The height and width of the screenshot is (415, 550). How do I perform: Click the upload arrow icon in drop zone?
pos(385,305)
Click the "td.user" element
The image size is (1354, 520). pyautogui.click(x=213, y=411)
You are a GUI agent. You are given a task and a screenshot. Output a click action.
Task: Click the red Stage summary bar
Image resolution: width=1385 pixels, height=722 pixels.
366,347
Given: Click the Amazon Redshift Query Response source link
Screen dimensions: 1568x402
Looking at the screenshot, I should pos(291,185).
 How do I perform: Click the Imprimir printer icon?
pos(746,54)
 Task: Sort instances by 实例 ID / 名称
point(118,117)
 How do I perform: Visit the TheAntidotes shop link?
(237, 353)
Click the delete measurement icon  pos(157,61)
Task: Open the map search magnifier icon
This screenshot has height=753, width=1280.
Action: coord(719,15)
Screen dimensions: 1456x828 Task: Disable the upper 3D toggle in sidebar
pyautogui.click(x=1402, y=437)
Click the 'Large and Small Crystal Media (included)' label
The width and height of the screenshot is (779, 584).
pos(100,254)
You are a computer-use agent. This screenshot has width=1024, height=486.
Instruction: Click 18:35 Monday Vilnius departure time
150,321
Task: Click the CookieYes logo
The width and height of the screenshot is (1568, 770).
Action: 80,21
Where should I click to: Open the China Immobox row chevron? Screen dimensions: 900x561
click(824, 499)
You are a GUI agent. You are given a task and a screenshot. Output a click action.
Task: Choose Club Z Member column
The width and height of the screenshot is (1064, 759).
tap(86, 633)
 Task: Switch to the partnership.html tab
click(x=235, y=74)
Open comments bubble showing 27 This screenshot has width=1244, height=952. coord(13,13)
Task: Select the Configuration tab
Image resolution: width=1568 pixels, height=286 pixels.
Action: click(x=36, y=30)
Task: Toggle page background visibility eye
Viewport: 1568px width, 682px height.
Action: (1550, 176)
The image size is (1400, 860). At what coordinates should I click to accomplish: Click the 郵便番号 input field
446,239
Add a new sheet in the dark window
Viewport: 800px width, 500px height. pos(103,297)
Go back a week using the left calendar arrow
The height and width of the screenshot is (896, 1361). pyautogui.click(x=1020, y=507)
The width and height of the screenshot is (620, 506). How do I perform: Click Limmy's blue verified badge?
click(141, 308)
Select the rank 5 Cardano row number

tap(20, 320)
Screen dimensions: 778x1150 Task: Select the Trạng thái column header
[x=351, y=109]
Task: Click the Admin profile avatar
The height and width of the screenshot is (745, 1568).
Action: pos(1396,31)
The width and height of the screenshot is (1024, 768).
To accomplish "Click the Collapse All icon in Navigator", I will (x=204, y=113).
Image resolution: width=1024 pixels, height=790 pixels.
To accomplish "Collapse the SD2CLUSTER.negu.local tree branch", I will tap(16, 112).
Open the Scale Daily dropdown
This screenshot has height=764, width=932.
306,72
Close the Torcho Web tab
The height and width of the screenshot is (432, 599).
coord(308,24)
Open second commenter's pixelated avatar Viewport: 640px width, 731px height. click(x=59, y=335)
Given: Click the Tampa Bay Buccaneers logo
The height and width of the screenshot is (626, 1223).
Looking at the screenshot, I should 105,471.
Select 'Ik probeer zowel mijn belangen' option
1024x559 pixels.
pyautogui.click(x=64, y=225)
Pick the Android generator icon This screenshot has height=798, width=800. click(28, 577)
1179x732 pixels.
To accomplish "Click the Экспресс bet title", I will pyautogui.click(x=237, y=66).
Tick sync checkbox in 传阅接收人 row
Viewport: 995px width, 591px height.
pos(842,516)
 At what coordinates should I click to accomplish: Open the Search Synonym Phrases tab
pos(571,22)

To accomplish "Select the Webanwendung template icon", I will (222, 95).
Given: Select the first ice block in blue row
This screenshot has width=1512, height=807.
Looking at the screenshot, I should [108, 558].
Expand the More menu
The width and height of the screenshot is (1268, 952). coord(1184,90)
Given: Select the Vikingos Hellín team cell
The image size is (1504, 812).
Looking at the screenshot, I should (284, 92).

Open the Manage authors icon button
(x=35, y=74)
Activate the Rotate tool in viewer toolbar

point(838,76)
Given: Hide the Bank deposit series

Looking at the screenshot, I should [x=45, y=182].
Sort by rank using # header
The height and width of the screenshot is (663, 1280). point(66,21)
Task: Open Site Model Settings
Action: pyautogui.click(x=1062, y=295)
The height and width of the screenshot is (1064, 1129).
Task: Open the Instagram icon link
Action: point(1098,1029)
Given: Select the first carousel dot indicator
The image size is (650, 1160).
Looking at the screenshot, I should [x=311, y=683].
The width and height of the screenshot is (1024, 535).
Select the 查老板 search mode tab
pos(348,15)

####

• Directions for this task
Please gather every line of the records above that contains the word "Sort".

• Solution
 Task: Sort instances by 实例 ID / 名称
Sort by rank using # header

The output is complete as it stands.